▶ **AUFGABEN ZUR ÜBUNG**:
(1) Gib aus dem Reisetagebucheintrag den Abschnitt zwischen „Das ist ja nichts“ und „Licht gegeben hat.“ einschließlich wortgetreu wieder.
(2) Führe den Reisetagebucheintrag nach seinem letzten Satz fort.

▶ **REISETAGEBUCHEINTRAG**:
------------------------

Süden 2016 – Acht

Erster November 2016

Das ist ja nichts Neues, sagt der Blues. Bei Dir klappt ja nie was. Also, ich meine, ich frage mich oft, warum Du überhaupt Pläne machst. Wenn es dann immer total anders kommt. Immer. Total. Anders. Ich schweige. Vor mir hat sich das Buchungsfenster der Fährgesellschaft geöffnet und mir mitgeteilt, dass Camping on board ab 31. Oktober eingestellt ist. Also ab heute. Auch für die Route Patras-Bari, für die dasselbe Portal noch vor wenigen Tagen grünes Licht gegeben hat.

Ich frage mich dafür, seit wann Du soviel quatschst, sage ich. Das ist ja im Gegensatz zu meinen Plänen ganz was Neues. Er schweigt, zündet sich eine Zigarette an und klickt mit seinem Benzinfeuerzeug. Ein neues, wie ich sehe. „Greece“ ist darauf eingraviert und so etwas wie eine Landkarte. Klick klack macht das Feuerzeug. Klick Klack. Er inhaliert tief und bläst einen ungeheuerlich großen Rauchring in die klare Herbstluft. Romana Hasenöhrl, Ihr Guide zum Desaster, so könntest Du ein echtes Geschäft machen, sagt er. Abenteuerurlaub mit allen unvorhersehbaren Unvorhersehbarkeiten. Strömender Regen in der Wüste. Weltuntergang an der Cote d’Azur. Der einzige unfliegbare Herbst an der Düne. Autounfälle, wo immer wir hinkommen. Erdbeben. Horrorkatzen. Und dann noch sie, sagt er und deutet mit dem Daumen auf Carissima. Miss „huch, ich weiß nicht ob ich heute starten kann“. Er inhaliert tief und fläzt sich in das marode Campingstühlchen, dass er aus den Tiefen meiner Zubehörkiste gekramt hat.

------------------------

▶ **MATERIAL**:
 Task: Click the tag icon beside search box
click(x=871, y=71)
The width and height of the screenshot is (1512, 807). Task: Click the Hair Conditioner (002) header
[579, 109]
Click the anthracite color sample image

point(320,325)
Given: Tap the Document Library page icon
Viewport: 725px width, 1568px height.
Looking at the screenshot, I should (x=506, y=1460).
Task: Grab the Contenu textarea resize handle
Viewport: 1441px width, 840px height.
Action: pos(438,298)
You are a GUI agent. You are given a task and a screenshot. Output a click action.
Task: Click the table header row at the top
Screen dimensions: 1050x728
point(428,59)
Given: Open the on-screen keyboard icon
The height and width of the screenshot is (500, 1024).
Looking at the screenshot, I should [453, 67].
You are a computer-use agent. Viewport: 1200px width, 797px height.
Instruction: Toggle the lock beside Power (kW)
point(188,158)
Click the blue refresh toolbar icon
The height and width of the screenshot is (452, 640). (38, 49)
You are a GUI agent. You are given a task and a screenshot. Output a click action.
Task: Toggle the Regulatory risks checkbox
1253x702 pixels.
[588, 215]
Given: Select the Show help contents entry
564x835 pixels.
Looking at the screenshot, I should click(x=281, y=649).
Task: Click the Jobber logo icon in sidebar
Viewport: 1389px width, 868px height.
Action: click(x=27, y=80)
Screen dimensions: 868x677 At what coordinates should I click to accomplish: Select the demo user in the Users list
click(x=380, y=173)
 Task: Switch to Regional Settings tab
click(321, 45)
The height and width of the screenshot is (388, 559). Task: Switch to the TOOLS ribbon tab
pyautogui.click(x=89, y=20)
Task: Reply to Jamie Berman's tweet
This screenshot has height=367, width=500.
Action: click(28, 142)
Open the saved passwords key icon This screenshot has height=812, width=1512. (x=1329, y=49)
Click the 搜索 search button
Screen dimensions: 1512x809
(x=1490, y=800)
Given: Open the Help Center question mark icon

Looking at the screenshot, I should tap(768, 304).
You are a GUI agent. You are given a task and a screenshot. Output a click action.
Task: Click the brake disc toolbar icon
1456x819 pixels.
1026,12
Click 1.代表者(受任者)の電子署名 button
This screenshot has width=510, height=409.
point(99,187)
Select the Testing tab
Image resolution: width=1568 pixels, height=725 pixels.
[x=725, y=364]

------------------------

▶ **LÖSUNGEN**:
(1)
Das ist ja nichts Neues, sagt der Blues. Bei Dir klappt ja nie was. Also, ich meine, ich frage mich oft, warum Du überhaupt Pläne machst. Wenn es dann immer total anders kommt. Immer. Total. Anders. Ich schweige. Vor mir hat sich das Buchungsfenster der Fährgesellschaft geöffnet und mir mitgeteilt, dass Camping on board ab 31. Oktober eingestellt ist. Also ab heute. Auch für die Route Patras-Bari, für die dasselbe Portal noch vor wenigen Tagen grünes Licht gegeben hat.

(2)
Also echt jetzt, empört sich Carissima. Ein Auto ist nur so gut wie… äh… wie von seiner Besitzerin gepflegt, seufzt sie. Ich lehne mich gegen den Zaun und schaue hinaus aufs Meer, das weit unter uns glitzert. Wir sind in den Bergen von Delphi und es ist so arschkalt wie es klingt. Also Planänderung, sage ich. Dem Buchungsfenster habe ich nämlich auch entnommen, dass die Kabinenpreise nach Bari im Vergleich zur Route Venedig exorbitant hoch sind. Und an Deck, das geht um diese Jahreszeit wirklich nicht mehr. Ich weiß nicht, was ich tun soll.

Wir können das doch überprüfen, sagt Carissima. Also, das mit den Plänen. Wenn wirklich alle Pläne immer schief gehen, die Du machst, dann hat er Recht. Dann solltest Du keine mehr machen. Und sonst halt schon. Das ist ja wie mit meiner Startrechnung. Stimmt, sage ich. Die letzte Rechnung haben wir nicht gemacht.
Losfahren in Epidavros hat geklappt, an der kleinen Brücke stehen geblieben, hat auch geklappt, an der großen Brücke auch. Dann nochmal zum Tanken. Also vier aus vier, die dazu kommen.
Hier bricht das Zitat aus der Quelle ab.